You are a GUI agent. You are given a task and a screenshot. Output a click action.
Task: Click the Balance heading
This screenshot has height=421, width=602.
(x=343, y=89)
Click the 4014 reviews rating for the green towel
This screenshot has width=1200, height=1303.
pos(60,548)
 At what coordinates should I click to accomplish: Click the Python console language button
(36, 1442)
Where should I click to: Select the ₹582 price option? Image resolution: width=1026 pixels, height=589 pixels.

> [Exercise directions]: Rewrite the data above, replacing every occurrence of "screenshot" with "screen capture" and keeping everything else the same.

> [Output of the task]:
You are a GUI agent. You are given a task and a screen capture. Output a click action.
Task: Click the Balance heading
This screen capture has height=421, width=602.
(x=343, y=89)
Click the 4014 reviews rating for the green towel
This screen capture has width=1200, height=1303.
pos(60,548)
 At what coordinates should I click to accomplish: Click the Python console language button
(36, 1442)
Where should I click to: Select the ₹582 price option? Image resolution: width=1026 pixels, height=589 pixels.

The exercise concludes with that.